Sou filha de um casal que eram parceiros um do outro e que alcançaram o sucesso, cada um em sua profissão. Apoiavam-se e tomavam decisões de vida. Sou neta de uma mulher que foi a primeira de sua família a ir para a Universidade, sendo a única numa turma de homens, que se incomodavam com sua presença e tentavam de todas as formas desestimulá-la. Havia, no entanto, alguns que se sentiam satisfeitos com sua presença e foram gentis e humanos. Mio nonno era um homem da lida… com a terra, com as plantas e com os animais. Antes de consultar a ciência, recorria a nonna e as suas “feitiçarias”. Todos nós, na famiglia, fomos tratados por ela e aprendemos as fases da lua, as estações do ano e as ervas certas para certas doenças do corpo.

Sou parte de uma famiglia que respeita as mulheres e tive “sorte” de encontrar homens que foram gentis e humanos comigo. O que não impediu que o machismo atingisse a mim. Durante muito tempo, preferi trabalhar com homens e fiz parte do côro que rotulava as mulheres. Devo ter apontado dedo, questionado roupas, comportamento e enxergado nelas uma concorrente, mesmo não estando nos meus planos casar e ter filhos.

Eu sou fruto do meio, como toda mulher. E não é nada fácil escapar de todas as armadilhas. Acordei desse pesadelo ao ler Virginia Woolf e começar a questionar o meu lugar.
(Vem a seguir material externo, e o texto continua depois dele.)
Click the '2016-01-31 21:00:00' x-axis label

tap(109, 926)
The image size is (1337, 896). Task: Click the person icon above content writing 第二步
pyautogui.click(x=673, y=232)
Assumi novo pensamento-comportamento e não tenho dificuldade alguma em gritar contra esses senhores frágeis que desconhecem a própria masculinidade e se comportam como selvagens, abrindo mão da própria evolução, apenas para se sentirem confortáveis e terem a liberdade de serem figuras arcaicas e impróprias num mundo em constante mudança e movimento.

Sei que os números da violência contra a mulher (em qualquer idade) assusta. Mas é muito melhor que o silêncio de ontem, quando as fogueiras eram erguidas na força do punho cerrado, do grito, do sexo sem permissão ou de comentários precários que depreciavam o corpo, diminuiam o intelecto e prejudicava o emocional.

Não foi uma semana fácil para as mulheres do Brasil, mas não foi a pior de nossas vidas. Ouvi mulheres gritar contra esses selvagens invejosos, que sabem que não tem mais lugar numa sociedade em que somos maioria. Ou mudam ou terão que se organizar em bandos, obrigados a viver em suas cavernas. E ninguém duvide de que serão ainda mais violentos porque essa é a única linguagem que conhecem. Afinal, estão convencidos de que são fortes e, nós mulheres, fracas… o tal sexo-frágil, que eles inventaram para se convencer de que são o Adão de Deus…

4 respostas para ‘Não estamos em Gilead…

  1. Adriana Aneli

    Os acontecimentos desta semana e alguns outros, demonstram que a maioria dos homens insiste em não reconhecer os privilégios herdados socialmente pela brutalidade do patriarcado. Pior, insistem em negar o sofrimento causado pela cultura machista.

  2. Roseli Pedroso

    Lunna, li seu texto sem parar para respirar. A semana foi tensa. Não está fácil

    engolir todas esses absurdos que já deviam de estar enterrado lá no passado.

    Que tempos estamos vivendo cara mia! Está difícil respirar e a culpa não é somente do ar seco e poluído de Sampa. Triste ver tudo acontecendo dessa forma. Força e coragem para todas nós!

  3. dulcedelgado

    Estranho o que se está a passar no Brasil relativamente aos direitos das mulheres. Retrocessos nunca se desejam. Talvez não passem nos orgãos seguintes..
    Textos como este são importantes, agora bem mais do que nunca!